▶ **GOAL**
Substitute "screen agent" for every occurrence of "GUI agent" throughout the material below, keeping everything else the same.

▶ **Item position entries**
<<<<

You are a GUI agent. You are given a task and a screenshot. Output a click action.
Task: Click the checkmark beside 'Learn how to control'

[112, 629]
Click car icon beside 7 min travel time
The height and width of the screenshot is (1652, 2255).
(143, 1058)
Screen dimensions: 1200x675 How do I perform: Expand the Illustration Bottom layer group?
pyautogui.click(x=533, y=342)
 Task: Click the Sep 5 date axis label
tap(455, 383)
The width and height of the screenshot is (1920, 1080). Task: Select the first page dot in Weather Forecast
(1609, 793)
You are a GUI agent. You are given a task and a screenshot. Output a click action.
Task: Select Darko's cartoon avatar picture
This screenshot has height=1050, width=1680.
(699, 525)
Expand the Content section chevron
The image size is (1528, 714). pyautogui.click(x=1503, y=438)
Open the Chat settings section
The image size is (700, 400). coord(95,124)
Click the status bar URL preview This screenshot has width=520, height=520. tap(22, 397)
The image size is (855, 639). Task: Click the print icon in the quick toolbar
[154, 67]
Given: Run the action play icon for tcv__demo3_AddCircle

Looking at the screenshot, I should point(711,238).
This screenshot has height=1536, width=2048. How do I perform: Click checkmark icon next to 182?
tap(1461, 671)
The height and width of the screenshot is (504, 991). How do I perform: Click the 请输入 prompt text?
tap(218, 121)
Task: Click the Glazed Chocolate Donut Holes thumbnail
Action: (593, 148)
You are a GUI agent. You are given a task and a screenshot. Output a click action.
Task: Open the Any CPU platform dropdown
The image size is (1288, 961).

>>>>

▶ **TASK RESULT**
You are a screen agent. You are given a task and a screenshot. Output a click action.
Task: Click the checkmark beside 'Learn how to control'

[112, 629]
Click car icon beside 7 min travel time
The height and width of the screenshot is (1652, 2255).
(143, 1058)
Screen dimensions: 1200x675 How do I perform: Expand the Illustration Bottom layer group?
pyautogui.click(x=533, y=342)
 Task: Click the Sep 5 date axis label
tap(455, 383)
The width and height of the screenshot is (1920, 1080). Task: Select the first page dot in Weather Forecast
(1609, 793)
You are a screen agent. You are given a task and a screenshot. Output a click action.
Task: Select Darko's cartoon avatar picture
This screenshot has height=1050, width=1680.
(699, 525)
Expand the Content section chevron
The image size is (1528, 714). pyautogui.click(x=1503, y=438)
Open the Chat settings section
The image size is (700, 400). coord(95,124)
Click the status bar URL preview This screenshot has width=520, height=520. tap(22, 397)
The image size is (855, 639). Task: Click the print icon in the quick toolbar
[154, 67]
Given: Run the action play icon for tcv__demo3_AddCircle

Looking at the screenshot, I should point(711,238).
This screenshot has height=1536, width=2048. How do I perform: Click checkmark icon next to 182?
tap(1461, 671)
The height and width of the screenshot is (504, 991). How do I perform: Click the 请输入 prompt text?
tap(218, 121)
Task: Click the Glazed Chocolate Donut Holes thumbnail
Action: (593, 148)
You are a screen agent. You are given a task and a screenshot. Output a click action.
Task: Open the Any CPU platform dropdown
The image size is (1288, 961).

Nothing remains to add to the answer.